A l'évidence, la méfiance, devenue traditionnelle en France, à l'endroit de la religion, fascine moins qu'elle ne crispe dorénavant à l'échelle mondiale. "Ce qui a changé, c'est que depuis les années 70 et 80, la force de l'idée de groupe est plus dynamique que celle de l'individu", replace l'historien.

Quelques décennies plus tard, la dynamique a même pris une tournure douloureuse et l'on s'interroge aujourd'hui sur le devenir d'une laïcité qu'on peine désormais à enseigner, au milieu des échauffements communautaires et de la menace islamiste. Ramenée à son aspect le plus brut, la question est à peu près celle-ci: faut-il déclarer notre modèle de laïcité non-négociable, le consolider avec assurance ou au contraire, l'amender ? Nos deux interlocuteurs se sont bien sûr emparés de la problématique.

Que faire?

"Je regretterais qu'on ne retienne qu'une réponse sécuritaire, autoritaire face au défi posé par l’intégration de l’islam dans le dispositif laïque. Il faut certes être ferme sur les principes, mais il faut aussi prendre en compte les différentes sensibilités de nos concitoyens dont certaines peuvent être profondément heurtées", initie Valentine Zuber, qui note encore:

"On parle de valeurs républicaines mais doit-on condamner définitivement des gens qui ne partagent pas toutes ces valeurs ou est-ce qu'on essaye de les convaincre de leur bien-fondé par une approche plus inclusive et respectueuse? Il y a une autre manière de faire comprendre ce qu'est la laïcité et la liberté d'expression qu'en montrant des caricatures outrées". "La religion affecte profondément les identités personnelles de certains et aussi l’image intime propre que les gens veulent montrer d'eux-mêmes. Il nous faut donc les convaincre, plus par le dialogue que par des injonctions autoritaires", achève-t-elle.

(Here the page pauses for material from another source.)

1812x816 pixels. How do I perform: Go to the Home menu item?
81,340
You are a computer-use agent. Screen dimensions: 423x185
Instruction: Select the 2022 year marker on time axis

Dominique Avon plaide pour rendre à l'histoire de la laïcité un peu de sa matière: "Je pense que pour que la chose redevienne compréhensible, il faut revenir à son fondement anthropologique, en rappelant la part de conflit qu'elle comporte. On n'enseigne pas aux enfants que l'instauration de la laïcité fut douloureux, accompagné de violences, avant qu'il y ait une pacification autour de cette idée."